++++ Provided data ++++

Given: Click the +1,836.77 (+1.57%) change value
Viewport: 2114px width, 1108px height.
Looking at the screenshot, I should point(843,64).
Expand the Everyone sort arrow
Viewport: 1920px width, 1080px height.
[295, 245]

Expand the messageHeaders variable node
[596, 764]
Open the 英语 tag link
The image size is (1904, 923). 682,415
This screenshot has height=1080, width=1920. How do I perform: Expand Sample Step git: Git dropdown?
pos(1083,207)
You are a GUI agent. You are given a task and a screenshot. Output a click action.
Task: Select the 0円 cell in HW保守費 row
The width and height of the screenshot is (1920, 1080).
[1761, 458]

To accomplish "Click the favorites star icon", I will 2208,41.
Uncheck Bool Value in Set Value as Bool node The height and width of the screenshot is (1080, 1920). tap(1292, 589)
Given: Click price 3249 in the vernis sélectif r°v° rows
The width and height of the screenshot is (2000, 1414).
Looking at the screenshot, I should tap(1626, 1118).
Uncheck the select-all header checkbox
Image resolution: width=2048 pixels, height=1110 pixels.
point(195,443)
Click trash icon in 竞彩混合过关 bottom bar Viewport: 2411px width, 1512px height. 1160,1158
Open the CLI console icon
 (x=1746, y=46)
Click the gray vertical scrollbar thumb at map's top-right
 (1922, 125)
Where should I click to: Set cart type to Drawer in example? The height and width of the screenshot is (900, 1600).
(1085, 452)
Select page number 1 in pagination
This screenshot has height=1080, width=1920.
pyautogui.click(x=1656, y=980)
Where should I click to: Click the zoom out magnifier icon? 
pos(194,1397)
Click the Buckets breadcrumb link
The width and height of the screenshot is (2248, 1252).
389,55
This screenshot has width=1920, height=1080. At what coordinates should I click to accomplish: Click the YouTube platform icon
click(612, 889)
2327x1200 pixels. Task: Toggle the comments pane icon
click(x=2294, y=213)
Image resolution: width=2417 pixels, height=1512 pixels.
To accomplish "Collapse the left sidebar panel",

++++

■ Exercise aim
Print out the data exactly once more.

■ Answer to the problem
Given: Click the +1,836.77 (+1.57%) change value
Viewport: 2114px width, 1108px height.
Looking at the screenshot, I should point(843,64).
Expand the Everyone sort arrow
Viewport: 1920px width, 1080px height.
[295, 245]

Expand the messageHeaders variable node
[596, 764]
Open the 英语 tag link
The image size is (1904, 923). 682,415
This screenshot has height=1080, width=1920. How do I perform: Expand Sample Step git: Git dropdown?
pos(1083,207)
You are a GUI agent. You are given a task and a screenshot. Output a click action.
Task: Select the 0円 cell in HW保守費 row
The width and height of the screenshot is (1920, 1080).
[1761, 458]

To accomplish "Click the favorites star icon", I will 2208,41.
Uncheck Bool Value in Set Value as Bool node The height and width of the screenshot is (1080, 1920). tap(1292, 589)
Given: Click price 3249 in the vernis sélectif r°v° rows
The width and height of the screenshot is (2000, 1414).
Looking at the screenshot, I should tap(1626, 1118).
Uncheck the select-all header checkbox
Image resolution: width=2048 pixels, height=1110 pixels.
point(195,443)
Click trash icon in 竞彩混合过关 bottom bar Viewport: 2411px width, 1512px height. 1160,1158
Open the CLI console icon
 (x=1746, y=46)
Click the gray vertical scrollbar thumb at map's top-right
 (1922, 125)
Where should I click to: Set cart type to Drawer in example? The height and width of the screenshot is (900, 1600).
(1085, 452)
Select page number 1 in pagination
This screenshot has height=1080, width=1920.
pyautogui.click(x=1656, y=980)
Where should I click to: Click the zoom out magnifier icon? 
pos(194,1397)
Click the Buckets breadcrumb link
The width and height of the screenshot is (2248, 1252).
389,55
This screenshot has width=1920, height=1080. At what coordinates should I click to accomplish: Click the YouTube platform icon
click(612, 889)
2327x1200 pixels. Task: Toggle the comments pane icon
click(x=2294, y=213)
Image resolution: width=2417 pixels, height=1512 pixels.
To accomplish "Collapse the left sidebar panel",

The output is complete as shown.